• [DATASET EXCERPTS]:
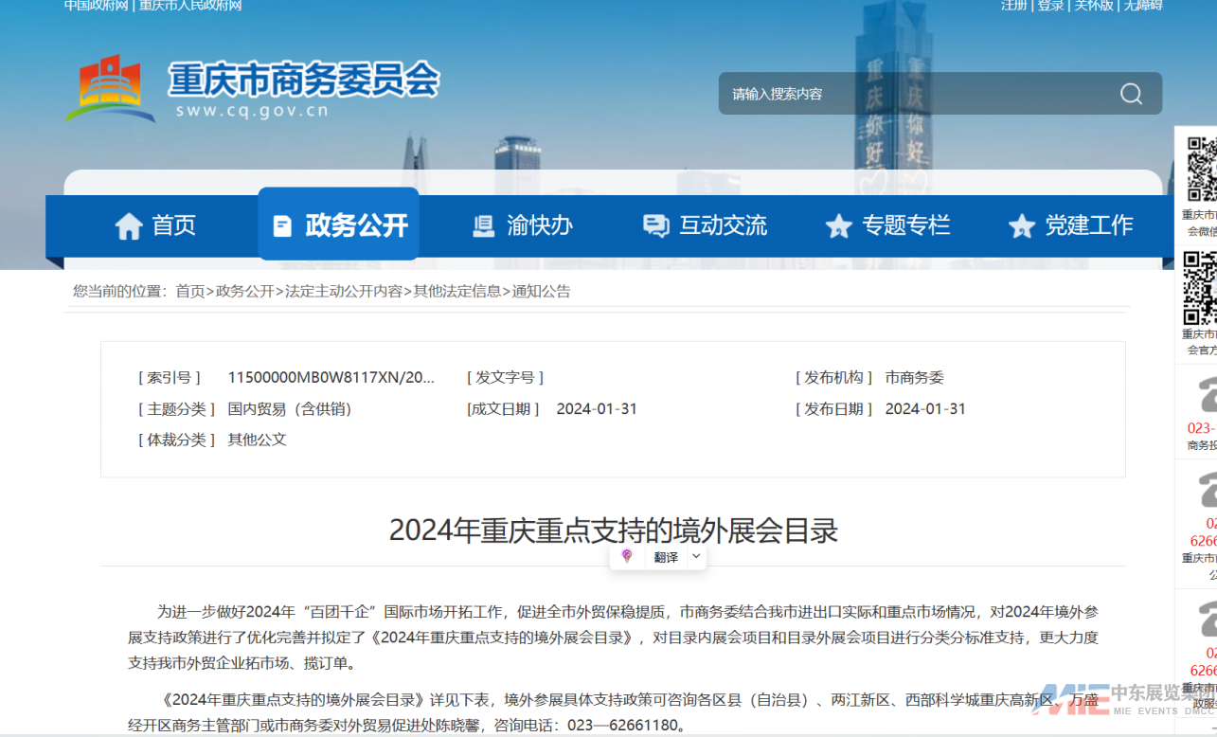The height and width of the screenshot is (737, 1217).
Task: Switch to 关怀版 mode
Action: [x=1093, y=6]
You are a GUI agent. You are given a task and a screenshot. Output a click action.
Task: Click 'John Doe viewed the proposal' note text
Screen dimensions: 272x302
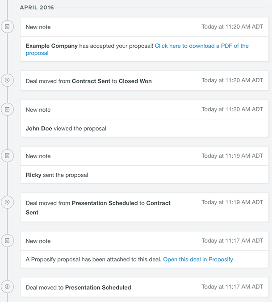tap(66, 129)
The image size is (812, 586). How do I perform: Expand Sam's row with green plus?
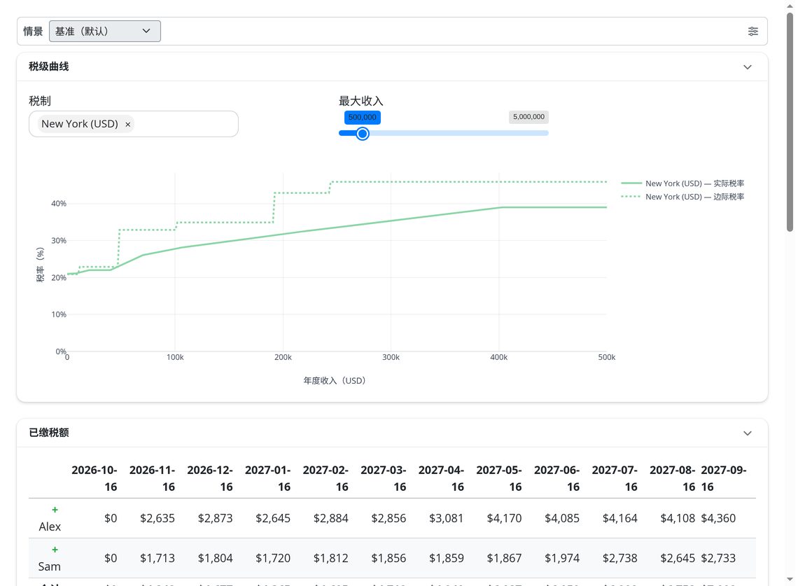55,550
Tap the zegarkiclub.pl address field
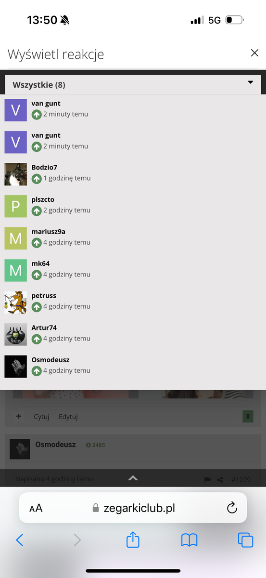This screenshot has width=266, height=578. (x=133, y=508)
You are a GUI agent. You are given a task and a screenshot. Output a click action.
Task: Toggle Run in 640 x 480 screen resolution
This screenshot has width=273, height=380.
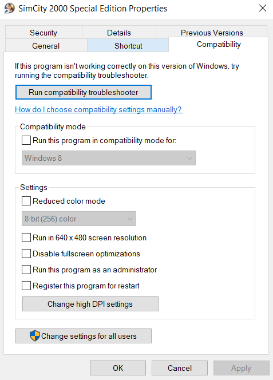[x=26, y=238]
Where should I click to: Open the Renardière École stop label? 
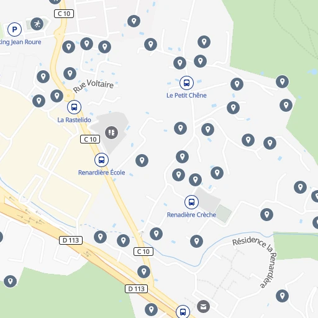(101, 173)
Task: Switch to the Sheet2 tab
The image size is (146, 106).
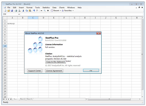Action: 23,99
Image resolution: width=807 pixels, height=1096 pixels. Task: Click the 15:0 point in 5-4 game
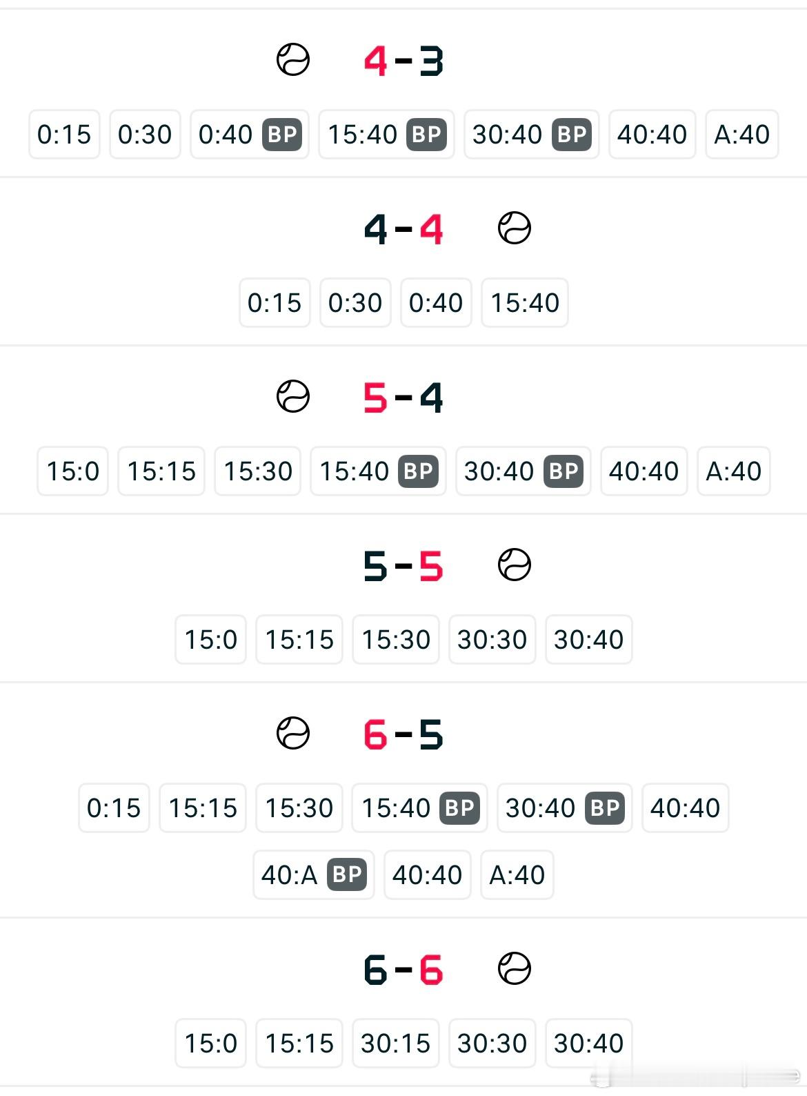(x=72, y=471)
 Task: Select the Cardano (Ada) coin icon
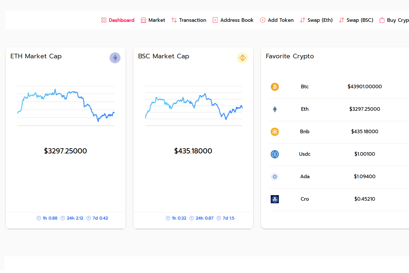tap(275, 177)
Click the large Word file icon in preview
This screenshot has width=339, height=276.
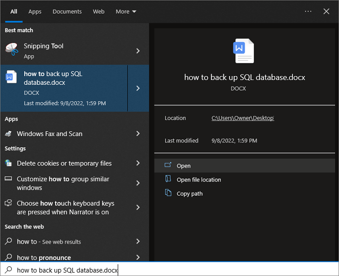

• [WHAT YOU WILL DO]: The lines from the one containing "Image resolution: width=807" to the end of the material must be output exactly, both ends included; no picture may appear.

• [TASK RESPONSE]:
Image resolution: width=807 pixels, height=1096 pixels. Task: Click the 15:0 point in 5-4 game
(x=72, y=471)
 Task: Select the Cardano (Ada) coin icon
tap(275, 177)
Click the large Word file icon in preview
This screenshot has width=339, height=276.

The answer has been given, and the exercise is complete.